ENTRIES SHOWN Block Start

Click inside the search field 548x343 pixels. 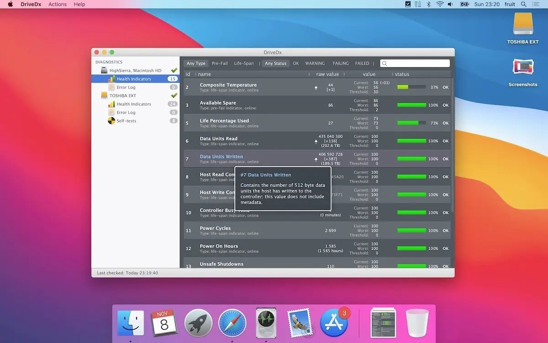pyautogui.click(x=415, y=63)
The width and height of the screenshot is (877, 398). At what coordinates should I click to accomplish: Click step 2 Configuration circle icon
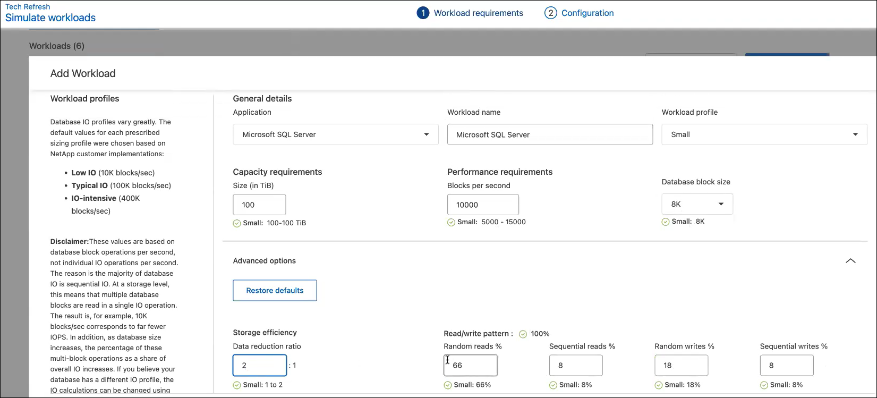pos(550,13)
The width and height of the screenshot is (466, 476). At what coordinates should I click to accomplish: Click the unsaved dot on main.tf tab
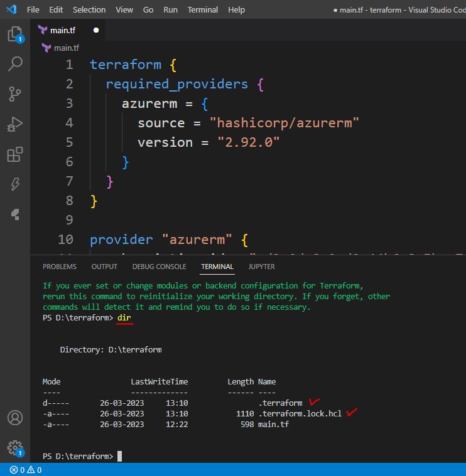pos(96,29)
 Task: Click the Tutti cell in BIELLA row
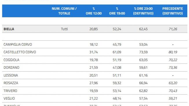pyautogui.click(x=64, y=29)
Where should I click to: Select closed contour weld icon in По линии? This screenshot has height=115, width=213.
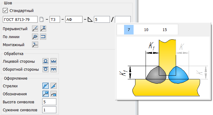click(x=35, y=37)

ENTRIES SHOWN Block End

Starting at the line that contains "Where should I", write out every line through the final line of the entries, word for word; skip any pictures.

> **RESULT OF THE TASK**:
Where should I click to: Select closed contour weld icon in По линии? This screenshot has height=115, width=213.
click(x=35, y=37)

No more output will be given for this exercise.